The proposed project arises naturally out of a couple of strands of work that we’ve been doing recently. The PIs are the people who’ve been involved in that work, plus the CTO of an industry partner. We’re in a niche area of applied math, and neither of the institutions involved have female staff eligible for the grant scheme working in the area of our proposal.

I support efforts to fix gender imbalances in academia, and I would have preferred a mixed-gender team. However, I’m not sure what I could have done for this project. The options seem to be:

  • Propose a fundamentally different piece of work with different participants. However, this would likely not be of interest to the industry partner, which is central to the viability of the proposal.
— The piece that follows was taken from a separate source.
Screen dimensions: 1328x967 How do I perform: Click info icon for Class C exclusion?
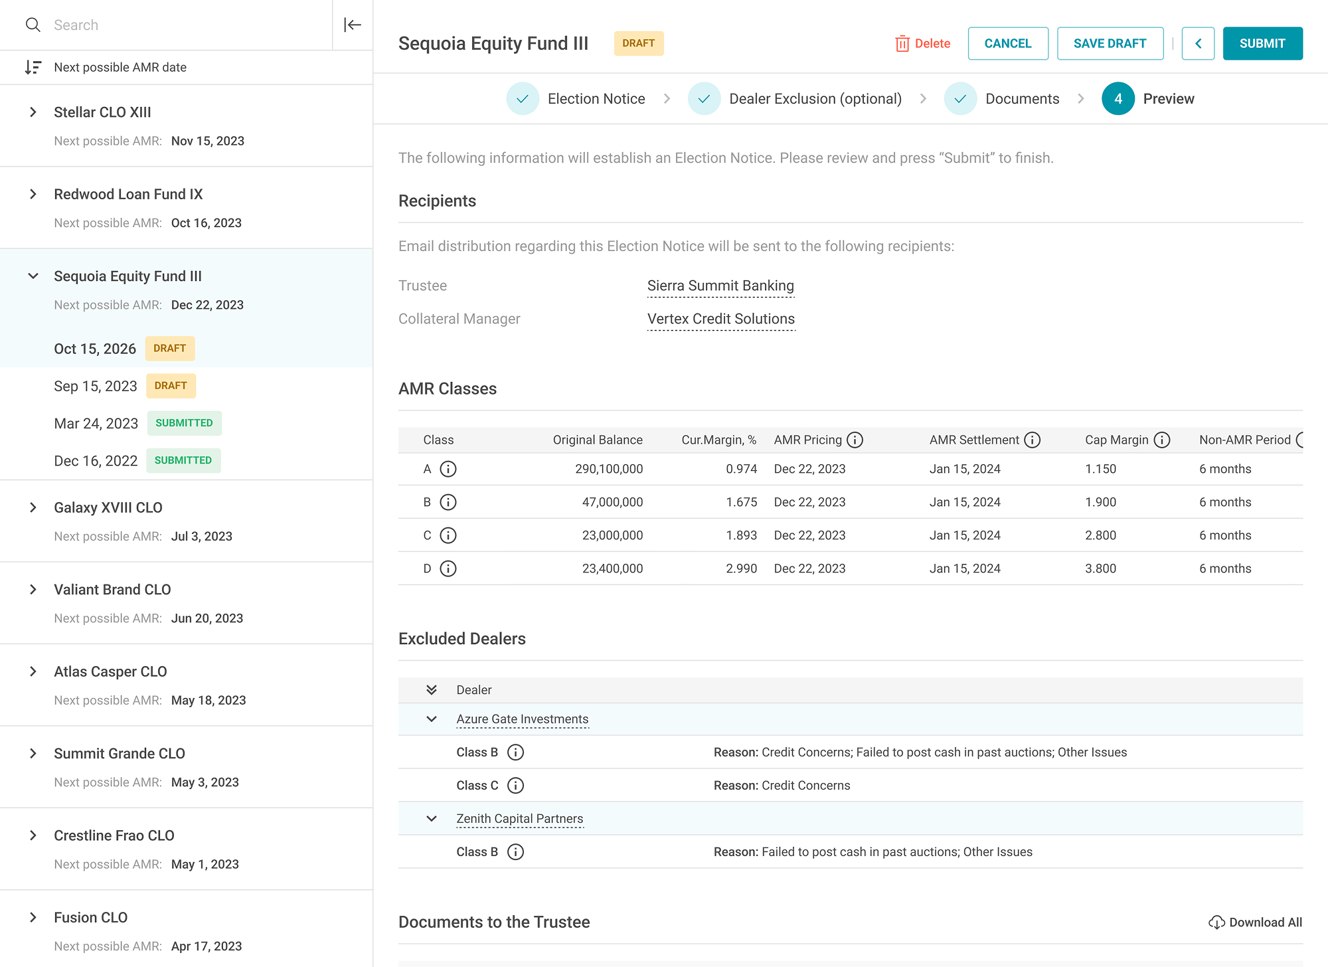515,786
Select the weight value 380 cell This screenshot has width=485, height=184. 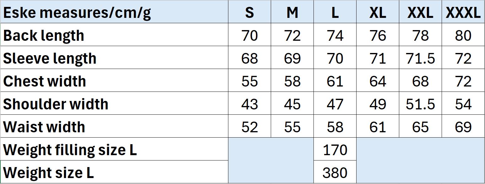click(335, 172)
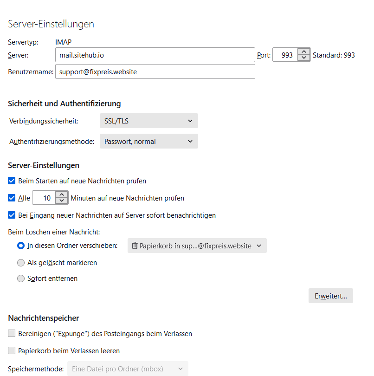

Our original idea would then presumably not get developed.

  • Expand the proposal to bring in female colleague(s) at another institution. However, the funding scheme essentially only provides the salary for one postdoc, so the benefits for PIs at additional institutions are limited. The obvious candidates are all a long-haul flight away, so day-to-day engagement would be challenging. I’m uncomfortable asking people to do work on my proposal when I can’t offer them much in exchange.

  • Ask someone to put their name on the proposal “for show”. Clearly offensive and counterproductive.

Does anyone have any advice on how to best reconcile diversity considerations with practical realities in these circumstances?

My question is more about the general issue – and whether there is anything I should have done differently – than about how to respond to these particular reviews.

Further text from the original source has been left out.